▶ EXERCISE TASK
Quote the items word for word, starting with the line containing "At what coordinates should I click to accomplish: Click the seek" and going on through the line containing "will click(x=181, y=155).".

▶ RECORDED INFORMATION
═══

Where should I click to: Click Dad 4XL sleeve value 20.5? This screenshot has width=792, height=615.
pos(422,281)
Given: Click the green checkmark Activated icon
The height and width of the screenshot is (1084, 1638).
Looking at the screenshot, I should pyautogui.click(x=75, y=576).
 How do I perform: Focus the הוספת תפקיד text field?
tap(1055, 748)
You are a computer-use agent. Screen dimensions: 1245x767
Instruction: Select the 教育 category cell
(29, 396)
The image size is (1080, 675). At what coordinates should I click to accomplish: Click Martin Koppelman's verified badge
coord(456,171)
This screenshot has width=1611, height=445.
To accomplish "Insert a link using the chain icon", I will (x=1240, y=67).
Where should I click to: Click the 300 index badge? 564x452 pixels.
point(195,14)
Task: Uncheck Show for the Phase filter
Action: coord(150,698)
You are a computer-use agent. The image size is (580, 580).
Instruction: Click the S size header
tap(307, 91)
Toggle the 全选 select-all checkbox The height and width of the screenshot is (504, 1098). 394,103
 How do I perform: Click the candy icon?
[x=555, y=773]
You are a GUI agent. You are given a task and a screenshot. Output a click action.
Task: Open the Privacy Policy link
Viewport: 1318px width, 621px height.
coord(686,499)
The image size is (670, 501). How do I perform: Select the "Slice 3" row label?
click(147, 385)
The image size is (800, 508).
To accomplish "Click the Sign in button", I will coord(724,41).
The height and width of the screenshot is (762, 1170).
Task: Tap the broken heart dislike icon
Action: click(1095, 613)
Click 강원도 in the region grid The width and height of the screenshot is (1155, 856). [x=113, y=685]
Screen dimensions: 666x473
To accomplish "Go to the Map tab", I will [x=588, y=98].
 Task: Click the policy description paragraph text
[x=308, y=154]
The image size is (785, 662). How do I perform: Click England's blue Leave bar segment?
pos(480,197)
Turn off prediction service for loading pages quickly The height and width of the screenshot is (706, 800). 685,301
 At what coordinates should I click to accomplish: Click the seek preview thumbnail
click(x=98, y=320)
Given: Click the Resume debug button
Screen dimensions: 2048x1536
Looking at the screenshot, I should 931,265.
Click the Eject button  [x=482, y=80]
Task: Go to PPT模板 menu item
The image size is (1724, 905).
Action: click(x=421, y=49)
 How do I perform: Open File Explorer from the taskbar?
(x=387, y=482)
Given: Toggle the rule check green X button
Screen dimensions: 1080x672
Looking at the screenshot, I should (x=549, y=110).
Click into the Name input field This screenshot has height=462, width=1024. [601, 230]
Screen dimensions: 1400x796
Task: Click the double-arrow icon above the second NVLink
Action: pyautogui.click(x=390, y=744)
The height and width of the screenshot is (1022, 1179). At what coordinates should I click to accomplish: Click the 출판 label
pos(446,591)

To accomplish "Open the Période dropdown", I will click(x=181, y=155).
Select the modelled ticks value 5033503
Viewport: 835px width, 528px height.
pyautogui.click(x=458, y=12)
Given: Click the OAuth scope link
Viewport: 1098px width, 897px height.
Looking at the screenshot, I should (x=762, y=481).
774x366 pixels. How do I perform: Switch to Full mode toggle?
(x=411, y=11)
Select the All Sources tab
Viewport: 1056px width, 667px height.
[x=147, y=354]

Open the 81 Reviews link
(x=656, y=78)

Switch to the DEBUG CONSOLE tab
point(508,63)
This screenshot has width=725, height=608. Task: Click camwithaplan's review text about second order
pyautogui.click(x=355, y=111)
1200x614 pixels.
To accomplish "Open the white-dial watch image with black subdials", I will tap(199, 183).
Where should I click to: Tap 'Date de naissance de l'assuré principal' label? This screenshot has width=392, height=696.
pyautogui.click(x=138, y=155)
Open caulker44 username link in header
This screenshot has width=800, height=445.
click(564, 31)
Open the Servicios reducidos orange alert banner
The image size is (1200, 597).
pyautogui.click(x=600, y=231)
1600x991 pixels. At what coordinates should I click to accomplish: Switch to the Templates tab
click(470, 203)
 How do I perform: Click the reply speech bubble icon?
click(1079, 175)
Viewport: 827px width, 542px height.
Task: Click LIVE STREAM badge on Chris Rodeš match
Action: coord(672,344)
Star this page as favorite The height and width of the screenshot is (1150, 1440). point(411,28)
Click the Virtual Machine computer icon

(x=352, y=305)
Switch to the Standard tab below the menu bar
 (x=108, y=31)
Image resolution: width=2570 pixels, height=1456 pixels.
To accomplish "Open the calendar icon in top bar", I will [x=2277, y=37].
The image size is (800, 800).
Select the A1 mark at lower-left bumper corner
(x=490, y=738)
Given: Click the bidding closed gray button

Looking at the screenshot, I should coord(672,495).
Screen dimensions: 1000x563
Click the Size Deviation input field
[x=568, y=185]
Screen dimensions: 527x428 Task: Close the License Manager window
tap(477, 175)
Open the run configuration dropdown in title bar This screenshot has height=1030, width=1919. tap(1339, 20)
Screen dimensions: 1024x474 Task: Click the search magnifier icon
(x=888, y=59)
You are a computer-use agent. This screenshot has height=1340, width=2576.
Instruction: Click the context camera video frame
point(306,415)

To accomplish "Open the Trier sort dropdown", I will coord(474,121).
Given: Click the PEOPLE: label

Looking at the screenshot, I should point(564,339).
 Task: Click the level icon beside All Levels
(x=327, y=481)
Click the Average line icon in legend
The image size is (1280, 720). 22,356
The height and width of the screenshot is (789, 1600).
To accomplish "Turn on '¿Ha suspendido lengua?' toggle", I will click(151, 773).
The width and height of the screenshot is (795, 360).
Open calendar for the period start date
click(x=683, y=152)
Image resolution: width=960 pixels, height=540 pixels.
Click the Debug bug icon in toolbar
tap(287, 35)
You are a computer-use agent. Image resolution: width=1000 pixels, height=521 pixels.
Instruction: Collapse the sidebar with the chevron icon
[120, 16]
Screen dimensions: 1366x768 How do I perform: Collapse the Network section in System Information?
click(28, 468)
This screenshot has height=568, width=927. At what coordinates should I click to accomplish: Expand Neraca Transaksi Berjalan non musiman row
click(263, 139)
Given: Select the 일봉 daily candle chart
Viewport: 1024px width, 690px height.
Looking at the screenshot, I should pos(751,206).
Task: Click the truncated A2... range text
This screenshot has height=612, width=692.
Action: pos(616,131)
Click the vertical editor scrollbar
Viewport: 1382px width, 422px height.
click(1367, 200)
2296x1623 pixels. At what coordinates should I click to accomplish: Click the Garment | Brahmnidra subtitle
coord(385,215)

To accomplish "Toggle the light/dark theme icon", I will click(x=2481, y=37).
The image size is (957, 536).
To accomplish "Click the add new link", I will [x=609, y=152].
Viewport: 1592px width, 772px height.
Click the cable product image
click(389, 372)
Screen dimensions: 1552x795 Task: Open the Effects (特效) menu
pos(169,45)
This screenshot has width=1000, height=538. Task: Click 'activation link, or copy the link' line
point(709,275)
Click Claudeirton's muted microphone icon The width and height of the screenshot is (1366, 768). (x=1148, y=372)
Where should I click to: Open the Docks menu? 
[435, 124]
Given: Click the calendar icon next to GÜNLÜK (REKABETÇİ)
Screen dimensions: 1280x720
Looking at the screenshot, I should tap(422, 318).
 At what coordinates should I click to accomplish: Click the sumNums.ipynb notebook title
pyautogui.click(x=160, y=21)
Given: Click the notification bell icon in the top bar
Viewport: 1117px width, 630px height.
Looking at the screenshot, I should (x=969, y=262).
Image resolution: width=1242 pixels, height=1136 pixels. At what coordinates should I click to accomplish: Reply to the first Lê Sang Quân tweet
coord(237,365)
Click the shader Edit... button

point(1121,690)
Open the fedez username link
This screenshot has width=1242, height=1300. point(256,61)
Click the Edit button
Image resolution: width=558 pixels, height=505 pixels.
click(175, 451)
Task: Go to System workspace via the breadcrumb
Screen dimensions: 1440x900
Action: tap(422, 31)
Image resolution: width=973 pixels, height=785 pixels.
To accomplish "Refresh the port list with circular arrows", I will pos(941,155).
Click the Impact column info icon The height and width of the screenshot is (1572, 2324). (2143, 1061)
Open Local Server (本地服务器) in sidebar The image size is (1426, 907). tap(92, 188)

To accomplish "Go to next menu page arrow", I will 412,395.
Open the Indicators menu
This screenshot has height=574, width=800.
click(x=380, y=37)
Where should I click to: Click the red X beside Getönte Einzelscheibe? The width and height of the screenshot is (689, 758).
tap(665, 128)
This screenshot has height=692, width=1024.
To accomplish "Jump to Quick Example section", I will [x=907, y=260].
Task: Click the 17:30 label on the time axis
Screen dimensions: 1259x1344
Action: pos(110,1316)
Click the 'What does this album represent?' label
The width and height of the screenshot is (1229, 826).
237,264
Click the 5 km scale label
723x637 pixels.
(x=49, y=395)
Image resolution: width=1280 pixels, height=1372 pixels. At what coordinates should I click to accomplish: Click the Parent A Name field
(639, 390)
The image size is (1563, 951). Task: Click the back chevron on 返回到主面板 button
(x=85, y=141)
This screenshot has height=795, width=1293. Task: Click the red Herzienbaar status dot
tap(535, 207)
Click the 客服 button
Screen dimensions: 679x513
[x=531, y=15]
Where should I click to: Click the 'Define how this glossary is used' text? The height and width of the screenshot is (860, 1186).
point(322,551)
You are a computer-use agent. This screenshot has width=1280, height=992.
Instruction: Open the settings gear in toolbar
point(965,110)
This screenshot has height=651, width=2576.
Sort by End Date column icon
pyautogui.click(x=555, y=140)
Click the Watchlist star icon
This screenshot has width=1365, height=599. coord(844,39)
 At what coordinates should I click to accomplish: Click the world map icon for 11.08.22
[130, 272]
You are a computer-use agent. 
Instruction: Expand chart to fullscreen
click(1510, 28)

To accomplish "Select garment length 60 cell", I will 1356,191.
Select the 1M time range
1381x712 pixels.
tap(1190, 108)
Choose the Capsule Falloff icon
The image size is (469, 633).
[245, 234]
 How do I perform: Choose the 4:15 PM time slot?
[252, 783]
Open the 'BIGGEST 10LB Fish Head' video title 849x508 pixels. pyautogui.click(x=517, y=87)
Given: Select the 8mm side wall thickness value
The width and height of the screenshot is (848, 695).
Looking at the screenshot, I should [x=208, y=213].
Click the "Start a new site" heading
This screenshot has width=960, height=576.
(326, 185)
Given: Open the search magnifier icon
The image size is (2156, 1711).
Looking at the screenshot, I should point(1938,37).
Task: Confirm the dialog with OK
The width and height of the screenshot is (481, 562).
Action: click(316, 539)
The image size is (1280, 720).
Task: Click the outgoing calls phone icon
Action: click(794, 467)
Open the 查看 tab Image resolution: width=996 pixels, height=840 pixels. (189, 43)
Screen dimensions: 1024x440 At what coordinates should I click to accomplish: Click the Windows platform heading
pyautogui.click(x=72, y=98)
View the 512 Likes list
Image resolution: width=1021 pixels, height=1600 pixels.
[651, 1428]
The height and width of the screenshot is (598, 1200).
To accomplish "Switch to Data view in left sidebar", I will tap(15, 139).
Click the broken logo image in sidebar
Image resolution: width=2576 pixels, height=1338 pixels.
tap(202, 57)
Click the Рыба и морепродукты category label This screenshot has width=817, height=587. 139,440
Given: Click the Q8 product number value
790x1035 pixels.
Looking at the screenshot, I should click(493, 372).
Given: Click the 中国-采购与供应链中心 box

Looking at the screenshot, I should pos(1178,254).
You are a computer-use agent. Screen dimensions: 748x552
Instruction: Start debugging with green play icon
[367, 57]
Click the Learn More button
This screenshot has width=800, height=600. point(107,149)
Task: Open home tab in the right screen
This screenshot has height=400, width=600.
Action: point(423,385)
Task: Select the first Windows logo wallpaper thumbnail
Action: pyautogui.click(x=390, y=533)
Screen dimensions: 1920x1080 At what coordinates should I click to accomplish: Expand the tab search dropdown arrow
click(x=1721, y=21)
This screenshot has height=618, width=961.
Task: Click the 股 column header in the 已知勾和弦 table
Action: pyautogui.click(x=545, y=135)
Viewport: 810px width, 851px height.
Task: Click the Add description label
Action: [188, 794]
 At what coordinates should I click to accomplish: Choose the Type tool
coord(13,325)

═══

▶ THE OUTPUT
 At what coordinates should I click to accomplish: Click the seek preview thumbnail
click(x=98, y=320)
Given: Click the Resume debug button
Screen dimensions: 2048x1536
Looking at the screenshot, I should 931,265.
Click the Eject button  [x=482, y=80]
Task: Go to PPT模板 menu item
The image size is (1724, 905).
Action: click(x=421, y=49)
 How do I perform: Open File Explorer from the taskbar?
(x=387, y=482)
Given: Toggle the rule check green X button
Screen dimensions: 1080x672
Looking at the screenshot, I should (x=549, y=110).
Click into the Name input field This screenshot has height=462, width=1024. [601, 230]
Screen dimensions: 1400x796
Task: Click the double-arrow icon above the second NVLink
Action: pyautogui.click(x=390, y=744)
The height and width of the screenshot is (1022, 1179). At what coordinates should I click to accomplish: Click the 출판 label
pos(446,591)

To accomplish "Open the Période dropdown", I will click(x=181, y=155).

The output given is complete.